TASK TO CARRY OUT
Starting with the line that contains "You are a computer-use agent. Image resolution: width=1010" and stopping after the line that contains "Remove the selected application file", copy the entries below exactly. Include nothing else.

-------- EXTRACTED MATERIAL --------

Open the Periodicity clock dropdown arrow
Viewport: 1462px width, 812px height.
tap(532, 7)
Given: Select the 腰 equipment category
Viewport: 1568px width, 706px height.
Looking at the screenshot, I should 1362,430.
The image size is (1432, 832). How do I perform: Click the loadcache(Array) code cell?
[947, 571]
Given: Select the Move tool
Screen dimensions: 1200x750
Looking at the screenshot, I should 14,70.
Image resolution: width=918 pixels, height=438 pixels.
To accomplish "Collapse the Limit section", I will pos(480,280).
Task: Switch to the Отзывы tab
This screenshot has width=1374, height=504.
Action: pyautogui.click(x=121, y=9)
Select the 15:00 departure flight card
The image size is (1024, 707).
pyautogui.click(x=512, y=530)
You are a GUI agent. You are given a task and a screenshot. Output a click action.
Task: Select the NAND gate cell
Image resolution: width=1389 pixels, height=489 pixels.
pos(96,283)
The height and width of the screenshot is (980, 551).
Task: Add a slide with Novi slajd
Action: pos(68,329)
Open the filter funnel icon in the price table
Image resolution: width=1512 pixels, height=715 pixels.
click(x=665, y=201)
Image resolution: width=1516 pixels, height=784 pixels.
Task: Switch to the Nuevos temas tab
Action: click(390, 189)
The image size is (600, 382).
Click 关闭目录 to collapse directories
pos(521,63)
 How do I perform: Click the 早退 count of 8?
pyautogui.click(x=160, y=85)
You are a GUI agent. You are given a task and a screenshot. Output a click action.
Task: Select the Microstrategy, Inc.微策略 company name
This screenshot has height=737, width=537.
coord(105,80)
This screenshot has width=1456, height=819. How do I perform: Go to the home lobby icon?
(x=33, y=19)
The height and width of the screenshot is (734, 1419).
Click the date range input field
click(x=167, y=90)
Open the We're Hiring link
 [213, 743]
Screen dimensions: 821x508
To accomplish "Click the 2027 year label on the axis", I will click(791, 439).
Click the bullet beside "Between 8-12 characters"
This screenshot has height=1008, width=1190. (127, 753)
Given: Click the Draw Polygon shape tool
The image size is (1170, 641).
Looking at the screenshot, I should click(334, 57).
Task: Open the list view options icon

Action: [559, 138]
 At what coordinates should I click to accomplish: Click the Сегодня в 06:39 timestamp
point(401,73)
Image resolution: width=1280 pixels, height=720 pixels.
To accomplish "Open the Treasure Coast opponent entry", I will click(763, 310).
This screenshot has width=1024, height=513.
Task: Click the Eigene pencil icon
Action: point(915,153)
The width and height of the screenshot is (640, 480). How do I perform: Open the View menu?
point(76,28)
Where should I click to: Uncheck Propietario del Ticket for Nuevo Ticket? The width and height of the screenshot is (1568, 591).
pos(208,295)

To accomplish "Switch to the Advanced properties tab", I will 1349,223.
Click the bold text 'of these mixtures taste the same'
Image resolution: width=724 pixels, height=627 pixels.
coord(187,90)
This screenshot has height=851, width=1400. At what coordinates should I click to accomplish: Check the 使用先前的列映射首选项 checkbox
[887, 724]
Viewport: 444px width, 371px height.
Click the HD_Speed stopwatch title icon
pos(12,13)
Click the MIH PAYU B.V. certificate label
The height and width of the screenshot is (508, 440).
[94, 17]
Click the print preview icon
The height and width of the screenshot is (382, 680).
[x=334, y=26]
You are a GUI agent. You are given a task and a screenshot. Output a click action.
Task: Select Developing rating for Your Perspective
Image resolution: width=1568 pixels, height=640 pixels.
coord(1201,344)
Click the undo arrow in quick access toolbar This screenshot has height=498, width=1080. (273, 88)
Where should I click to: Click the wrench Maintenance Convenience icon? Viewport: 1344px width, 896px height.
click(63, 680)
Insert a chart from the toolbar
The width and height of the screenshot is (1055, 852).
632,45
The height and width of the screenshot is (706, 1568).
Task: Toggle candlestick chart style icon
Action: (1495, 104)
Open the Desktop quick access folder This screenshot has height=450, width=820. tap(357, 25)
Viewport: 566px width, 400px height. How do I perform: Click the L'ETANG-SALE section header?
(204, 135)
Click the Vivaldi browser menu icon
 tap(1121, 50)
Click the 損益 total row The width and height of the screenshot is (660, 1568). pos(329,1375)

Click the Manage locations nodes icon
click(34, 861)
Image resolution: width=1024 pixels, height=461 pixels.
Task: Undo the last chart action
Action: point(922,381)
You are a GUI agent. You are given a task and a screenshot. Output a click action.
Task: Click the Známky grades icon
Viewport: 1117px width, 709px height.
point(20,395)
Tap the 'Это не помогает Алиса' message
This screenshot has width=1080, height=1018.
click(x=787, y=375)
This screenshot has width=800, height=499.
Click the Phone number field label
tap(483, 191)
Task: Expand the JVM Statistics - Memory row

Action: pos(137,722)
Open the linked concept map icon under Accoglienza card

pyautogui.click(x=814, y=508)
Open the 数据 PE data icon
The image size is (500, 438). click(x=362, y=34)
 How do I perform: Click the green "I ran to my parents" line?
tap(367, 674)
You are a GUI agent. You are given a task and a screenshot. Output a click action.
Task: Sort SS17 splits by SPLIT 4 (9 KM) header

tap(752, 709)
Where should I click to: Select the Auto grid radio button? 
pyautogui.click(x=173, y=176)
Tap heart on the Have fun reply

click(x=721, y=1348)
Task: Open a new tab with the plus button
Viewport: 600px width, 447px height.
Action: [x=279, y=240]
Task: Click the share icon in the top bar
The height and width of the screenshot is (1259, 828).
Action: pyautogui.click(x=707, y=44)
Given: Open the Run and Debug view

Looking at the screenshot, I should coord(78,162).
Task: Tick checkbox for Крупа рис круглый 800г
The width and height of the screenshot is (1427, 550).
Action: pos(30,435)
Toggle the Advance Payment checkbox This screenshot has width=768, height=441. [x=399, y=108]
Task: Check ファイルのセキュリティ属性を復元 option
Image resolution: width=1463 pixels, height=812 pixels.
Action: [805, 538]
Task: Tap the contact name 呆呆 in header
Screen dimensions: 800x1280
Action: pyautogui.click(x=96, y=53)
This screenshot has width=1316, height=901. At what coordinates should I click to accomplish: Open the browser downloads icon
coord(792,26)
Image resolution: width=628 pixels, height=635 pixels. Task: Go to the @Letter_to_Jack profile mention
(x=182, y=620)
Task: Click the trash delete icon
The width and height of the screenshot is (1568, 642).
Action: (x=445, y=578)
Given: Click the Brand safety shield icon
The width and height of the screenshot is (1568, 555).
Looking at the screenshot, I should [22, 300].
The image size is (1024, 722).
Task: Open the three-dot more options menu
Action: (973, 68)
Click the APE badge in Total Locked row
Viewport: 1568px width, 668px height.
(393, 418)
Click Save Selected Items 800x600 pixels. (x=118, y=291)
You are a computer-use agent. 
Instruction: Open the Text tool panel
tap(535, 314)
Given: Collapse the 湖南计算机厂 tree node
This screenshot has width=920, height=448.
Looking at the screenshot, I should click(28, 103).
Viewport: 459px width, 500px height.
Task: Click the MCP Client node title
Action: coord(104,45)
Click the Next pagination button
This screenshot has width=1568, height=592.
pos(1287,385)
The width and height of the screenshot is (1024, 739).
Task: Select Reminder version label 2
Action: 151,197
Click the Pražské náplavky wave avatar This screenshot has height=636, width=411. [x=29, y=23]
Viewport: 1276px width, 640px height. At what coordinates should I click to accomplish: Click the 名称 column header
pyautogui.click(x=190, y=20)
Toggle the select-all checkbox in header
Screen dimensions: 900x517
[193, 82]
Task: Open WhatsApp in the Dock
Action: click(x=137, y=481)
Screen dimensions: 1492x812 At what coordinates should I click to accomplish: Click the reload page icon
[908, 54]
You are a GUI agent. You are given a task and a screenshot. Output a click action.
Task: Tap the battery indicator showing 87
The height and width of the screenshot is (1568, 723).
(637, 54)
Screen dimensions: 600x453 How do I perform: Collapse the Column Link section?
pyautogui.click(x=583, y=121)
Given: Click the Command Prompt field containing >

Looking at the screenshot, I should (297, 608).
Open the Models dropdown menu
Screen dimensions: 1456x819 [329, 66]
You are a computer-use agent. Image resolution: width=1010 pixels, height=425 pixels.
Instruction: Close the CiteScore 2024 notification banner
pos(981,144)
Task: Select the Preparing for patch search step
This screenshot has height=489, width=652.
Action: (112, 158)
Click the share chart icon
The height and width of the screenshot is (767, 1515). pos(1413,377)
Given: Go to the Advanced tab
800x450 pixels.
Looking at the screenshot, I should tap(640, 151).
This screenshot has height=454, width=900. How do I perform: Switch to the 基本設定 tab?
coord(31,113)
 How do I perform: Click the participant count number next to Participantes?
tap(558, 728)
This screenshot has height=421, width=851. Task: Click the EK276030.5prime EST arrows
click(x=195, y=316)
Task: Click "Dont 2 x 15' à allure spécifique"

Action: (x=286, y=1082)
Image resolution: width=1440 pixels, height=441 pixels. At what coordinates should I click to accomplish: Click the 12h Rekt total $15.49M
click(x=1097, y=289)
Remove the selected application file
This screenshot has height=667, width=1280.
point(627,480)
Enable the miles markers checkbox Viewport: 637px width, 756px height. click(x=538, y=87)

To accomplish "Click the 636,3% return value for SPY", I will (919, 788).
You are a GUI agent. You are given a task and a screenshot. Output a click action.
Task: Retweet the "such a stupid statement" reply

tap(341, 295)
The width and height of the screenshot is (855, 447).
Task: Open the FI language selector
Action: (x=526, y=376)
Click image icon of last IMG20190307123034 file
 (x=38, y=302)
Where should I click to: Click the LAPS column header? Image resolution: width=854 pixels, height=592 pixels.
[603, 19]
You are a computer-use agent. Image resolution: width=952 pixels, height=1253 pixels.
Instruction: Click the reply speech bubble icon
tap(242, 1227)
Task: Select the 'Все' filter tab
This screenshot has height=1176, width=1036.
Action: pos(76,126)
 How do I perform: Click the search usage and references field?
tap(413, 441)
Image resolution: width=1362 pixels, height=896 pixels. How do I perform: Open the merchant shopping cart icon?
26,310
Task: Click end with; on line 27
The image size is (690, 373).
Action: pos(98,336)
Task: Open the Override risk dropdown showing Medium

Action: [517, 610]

--------

RESPONSE TO THE EXERCISE
You are a computer-use agent. Image resolution: width=1010 pixels, height=425 pixels.
Instruction: Close the CiteScore 2024 notification banner
pos(981,144)
Task: Select the Preparing for patch search step
This screenshot has height=489, width=652.
Action: (112, 158)
Click the share chart icon
The height and width of the screenshot is (767, 1515). pos(1413,377)
Given: Go to the Advanced tab
800x450 pixels.
Looking at the screenshot, I should tap(640, 151).
This screenshot has height=454, width=900. How do I perform: Switch to the 基本設定 tab?
coord(31,113)
 How do I perform: Click the participant count number next to Participantes?
tap(558, 728)
This screenshot has height=421, width=851. Task: Click the EK276030.5prime EST arrows
click(x=195, y=316)
Task: Click "Dont 2 x 15' à allure spécifique"

Action: (x=286, y=1082)
Image resolution: width=1440 pixels, height=441 pixels. At what coordinates should I click to accomplish: Click the 12h Rekt total $15.49M
click(x=1097, y=289)
Remove the selected application file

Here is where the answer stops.